Pharmacokinetics of moclobemide after single and multiple oral dosing with 150 milligrams 3 times daily for 15 days.

This study was undertaken to determine the absolute bioavailability and steady-state concentrations of moclobemide after doses of 150 mg. In 14 healthy human volunteers, no differences in tmax, t 1/2 beta, C1/F, Cmax and AUC were found between a single oral dose of 100 mg and one of 150 mg. The mean absolute oral availability was 0.66 and 0.69 respectively. Plasma concentration profiles of moclobemide on repeated dosing with 150 mg 3 times daily for 15 days were essentially superimposable, although the mean concentration was higher than after the single 150 mg dose.
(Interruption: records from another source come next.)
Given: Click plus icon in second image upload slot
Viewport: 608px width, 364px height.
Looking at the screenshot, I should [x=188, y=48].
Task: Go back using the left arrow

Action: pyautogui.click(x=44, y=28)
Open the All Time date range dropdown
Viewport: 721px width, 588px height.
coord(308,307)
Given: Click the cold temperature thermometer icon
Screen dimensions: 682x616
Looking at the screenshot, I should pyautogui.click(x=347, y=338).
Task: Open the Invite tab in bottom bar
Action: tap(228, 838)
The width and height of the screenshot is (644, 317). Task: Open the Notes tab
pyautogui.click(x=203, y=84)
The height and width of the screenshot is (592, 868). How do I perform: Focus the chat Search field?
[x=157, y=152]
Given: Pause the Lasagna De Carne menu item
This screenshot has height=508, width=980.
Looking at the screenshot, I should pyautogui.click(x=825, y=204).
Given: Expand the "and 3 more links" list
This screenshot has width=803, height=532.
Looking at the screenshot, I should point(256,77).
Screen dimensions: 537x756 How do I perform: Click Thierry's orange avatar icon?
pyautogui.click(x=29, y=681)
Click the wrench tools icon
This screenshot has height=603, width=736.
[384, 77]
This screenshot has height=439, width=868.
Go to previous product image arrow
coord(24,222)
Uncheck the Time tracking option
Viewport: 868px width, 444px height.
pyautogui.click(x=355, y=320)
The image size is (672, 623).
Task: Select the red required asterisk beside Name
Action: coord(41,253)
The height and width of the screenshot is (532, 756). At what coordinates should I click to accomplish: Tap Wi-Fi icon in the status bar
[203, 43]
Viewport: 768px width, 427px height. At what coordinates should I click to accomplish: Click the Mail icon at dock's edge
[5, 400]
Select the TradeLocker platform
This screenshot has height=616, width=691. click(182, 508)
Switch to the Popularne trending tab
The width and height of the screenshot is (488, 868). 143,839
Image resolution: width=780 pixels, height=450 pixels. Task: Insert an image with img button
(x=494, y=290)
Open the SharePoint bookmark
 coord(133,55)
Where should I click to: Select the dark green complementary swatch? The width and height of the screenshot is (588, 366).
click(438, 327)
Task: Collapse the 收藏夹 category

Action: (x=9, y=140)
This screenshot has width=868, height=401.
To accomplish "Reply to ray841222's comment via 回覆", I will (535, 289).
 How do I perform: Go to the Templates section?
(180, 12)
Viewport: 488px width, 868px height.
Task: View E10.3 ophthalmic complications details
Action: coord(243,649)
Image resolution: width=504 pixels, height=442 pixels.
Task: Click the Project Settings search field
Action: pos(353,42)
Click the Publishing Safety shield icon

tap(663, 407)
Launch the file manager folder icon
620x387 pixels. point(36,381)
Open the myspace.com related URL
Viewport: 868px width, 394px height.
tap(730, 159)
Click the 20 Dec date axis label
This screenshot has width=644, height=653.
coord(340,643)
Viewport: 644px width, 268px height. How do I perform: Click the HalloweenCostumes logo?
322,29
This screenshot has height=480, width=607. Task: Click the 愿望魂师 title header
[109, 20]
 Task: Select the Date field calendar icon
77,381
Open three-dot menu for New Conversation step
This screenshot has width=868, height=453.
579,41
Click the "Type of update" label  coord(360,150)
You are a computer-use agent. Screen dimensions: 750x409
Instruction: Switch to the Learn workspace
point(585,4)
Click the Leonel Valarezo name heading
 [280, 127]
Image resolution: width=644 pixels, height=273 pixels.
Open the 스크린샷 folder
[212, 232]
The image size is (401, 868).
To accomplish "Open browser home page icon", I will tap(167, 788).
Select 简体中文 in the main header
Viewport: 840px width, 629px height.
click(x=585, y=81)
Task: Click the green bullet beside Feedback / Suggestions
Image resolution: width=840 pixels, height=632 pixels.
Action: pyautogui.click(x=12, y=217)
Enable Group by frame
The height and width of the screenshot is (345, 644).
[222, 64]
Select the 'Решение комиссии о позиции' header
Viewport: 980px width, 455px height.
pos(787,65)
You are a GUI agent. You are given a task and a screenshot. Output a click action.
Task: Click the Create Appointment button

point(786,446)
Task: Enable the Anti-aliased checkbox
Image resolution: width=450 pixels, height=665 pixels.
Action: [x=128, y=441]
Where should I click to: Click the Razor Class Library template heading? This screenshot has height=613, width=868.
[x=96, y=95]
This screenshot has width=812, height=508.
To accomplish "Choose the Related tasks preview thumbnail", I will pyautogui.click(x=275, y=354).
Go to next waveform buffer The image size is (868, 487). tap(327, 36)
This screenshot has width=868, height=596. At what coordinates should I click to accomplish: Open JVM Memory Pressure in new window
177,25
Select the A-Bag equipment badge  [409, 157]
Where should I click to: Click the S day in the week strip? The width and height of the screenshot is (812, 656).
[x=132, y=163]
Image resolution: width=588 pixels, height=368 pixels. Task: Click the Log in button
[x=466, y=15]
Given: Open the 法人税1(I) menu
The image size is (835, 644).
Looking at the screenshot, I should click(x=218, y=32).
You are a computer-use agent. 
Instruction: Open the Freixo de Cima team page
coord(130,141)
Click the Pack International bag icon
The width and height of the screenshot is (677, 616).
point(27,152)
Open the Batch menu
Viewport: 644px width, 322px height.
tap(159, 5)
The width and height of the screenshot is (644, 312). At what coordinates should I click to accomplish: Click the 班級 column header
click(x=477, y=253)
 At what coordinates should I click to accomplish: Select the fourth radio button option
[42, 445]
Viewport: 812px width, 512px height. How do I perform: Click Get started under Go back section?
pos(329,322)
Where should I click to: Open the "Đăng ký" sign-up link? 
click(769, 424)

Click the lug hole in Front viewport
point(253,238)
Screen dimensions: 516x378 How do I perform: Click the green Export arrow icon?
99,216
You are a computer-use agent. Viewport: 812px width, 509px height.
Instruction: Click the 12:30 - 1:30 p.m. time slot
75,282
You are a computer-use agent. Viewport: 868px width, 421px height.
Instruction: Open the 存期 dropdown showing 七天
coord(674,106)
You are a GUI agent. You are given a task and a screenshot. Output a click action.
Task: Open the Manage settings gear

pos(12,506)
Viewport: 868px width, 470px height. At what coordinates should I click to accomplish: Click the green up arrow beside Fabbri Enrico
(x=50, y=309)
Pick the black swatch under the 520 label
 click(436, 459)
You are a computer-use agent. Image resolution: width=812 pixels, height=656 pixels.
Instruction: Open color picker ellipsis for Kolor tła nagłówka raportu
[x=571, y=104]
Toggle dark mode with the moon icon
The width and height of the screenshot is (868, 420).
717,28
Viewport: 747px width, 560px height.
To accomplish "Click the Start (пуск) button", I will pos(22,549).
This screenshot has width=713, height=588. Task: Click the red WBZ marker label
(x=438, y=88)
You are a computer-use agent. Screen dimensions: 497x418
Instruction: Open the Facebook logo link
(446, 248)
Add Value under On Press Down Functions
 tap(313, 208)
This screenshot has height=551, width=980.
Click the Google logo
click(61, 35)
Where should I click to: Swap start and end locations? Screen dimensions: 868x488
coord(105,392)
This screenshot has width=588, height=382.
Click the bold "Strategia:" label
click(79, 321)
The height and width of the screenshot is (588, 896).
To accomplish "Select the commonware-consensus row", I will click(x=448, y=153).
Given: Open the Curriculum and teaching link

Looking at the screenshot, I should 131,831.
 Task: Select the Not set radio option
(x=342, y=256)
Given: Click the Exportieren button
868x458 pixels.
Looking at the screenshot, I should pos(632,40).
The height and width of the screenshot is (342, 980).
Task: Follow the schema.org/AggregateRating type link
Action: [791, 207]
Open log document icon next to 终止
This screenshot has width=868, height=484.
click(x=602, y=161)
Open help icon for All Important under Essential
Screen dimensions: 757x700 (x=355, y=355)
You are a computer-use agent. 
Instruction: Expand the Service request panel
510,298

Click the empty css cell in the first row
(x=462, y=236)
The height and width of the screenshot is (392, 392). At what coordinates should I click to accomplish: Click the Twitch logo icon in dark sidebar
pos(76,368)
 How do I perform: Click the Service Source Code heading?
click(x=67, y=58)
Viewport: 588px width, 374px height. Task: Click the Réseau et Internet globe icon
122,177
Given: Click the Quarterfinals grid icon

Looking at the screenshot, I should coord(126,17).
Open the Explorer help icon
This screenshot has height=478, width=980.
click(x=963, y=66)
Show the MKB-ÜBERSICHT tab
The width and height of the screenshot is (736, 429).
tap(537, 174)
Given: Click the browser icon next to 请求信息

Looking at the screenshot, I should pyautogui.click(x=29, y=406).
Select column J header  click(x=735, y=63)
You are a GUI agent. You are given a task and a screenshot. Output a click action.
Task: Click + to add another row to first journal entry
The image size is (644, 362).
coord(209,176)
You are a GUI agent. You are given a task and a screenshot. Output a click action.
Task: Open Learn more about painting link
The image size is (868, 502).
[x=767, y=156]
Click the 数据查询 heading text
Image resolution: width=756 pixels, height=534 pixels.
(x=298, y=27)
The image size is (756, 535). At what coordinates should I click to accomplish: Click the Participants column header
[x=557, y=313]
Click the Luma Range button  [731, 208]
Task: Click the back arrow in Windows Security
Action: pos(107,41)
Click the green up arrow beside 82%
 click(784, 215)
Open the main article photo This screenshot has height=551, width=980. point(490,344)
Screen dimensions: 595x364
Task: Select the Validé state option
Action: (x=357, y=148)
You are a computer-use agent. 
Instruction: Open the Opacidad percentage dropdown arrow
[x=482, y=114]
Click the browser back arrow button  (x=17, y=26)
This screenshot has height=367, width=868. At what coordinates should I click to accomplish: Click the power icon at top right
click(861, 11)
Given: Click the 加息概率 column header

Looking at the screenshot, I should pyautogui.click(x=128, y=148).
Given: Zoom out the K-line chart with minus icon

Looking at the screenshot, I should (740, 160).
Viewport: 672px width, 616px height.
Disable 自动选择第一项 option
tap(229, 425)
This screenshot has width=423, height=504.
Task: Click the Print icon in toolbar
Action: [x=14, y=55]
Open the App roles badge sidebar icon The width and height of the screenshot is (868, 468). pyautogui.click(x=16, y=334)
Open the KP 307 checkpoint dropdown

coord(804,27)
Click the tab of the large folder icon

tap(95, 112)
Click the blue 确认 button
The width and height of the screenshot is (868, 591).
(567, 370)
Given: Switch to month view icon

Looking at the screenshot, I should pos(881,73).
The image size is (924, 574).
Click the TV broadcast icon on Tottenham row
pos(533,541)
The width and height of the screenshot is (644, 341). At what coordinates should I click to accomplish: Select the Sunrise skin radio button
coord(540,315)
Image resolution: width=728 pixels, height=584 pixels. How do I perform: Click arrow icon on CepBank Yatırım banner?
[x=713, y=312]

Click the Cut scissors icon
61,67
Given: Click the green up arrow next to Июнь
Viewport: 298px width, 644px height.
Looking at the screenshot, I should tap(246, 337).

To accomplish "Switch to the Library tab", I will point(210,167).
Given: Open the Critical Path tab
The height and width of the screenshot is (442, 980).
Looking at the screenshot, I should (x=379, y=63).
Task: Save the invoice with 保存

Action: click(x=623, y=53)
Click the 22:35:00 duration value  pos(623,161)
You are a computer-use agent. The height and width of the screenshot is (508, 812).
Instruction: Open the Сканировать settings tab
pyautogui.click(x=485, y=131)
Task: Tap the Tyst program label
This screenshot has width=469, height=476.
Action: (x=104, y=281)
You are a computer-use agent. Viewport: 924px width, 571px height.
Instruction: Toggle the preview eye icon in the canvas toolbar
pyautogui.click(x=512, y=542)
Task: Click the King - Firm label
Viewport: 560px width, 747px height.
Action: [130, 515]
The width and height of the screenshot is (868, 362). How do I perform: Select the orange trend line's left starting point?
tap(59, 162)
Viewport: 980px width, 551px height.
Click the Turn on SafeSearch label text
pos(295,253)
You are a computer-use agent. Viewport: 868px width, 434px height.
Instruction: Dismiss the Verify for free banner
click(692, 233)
This concentration increased over the first week and then remained relatively constant. Mean accumulation factors for moclobemide during the first week were 1.85 for Cmax and 3.0 for AUC. These values were higher than predicted from single-dose characteristics. There was a marked reduction in the variability of AUC and clearance (C1/F) values at steady-state compared with the first dose. Minimum plasma concentrations of the 2 metabolites, Ro 12-5637 and Ro 12-8095, were relatively stable throughout dosing. The exact mechanism of the decrease in systemic and oral clearance of moclobemide with time during multiple oral dosing is not known at present. Either moclobemide inhibits its own clearance or moclobemide metabolism is inhibited by one or more of its metabolites. The findings indicate that, if dosage needs to be adjusted during treatment with moclobemide, the changes should be made carefully and at intervals of not less than 1 week.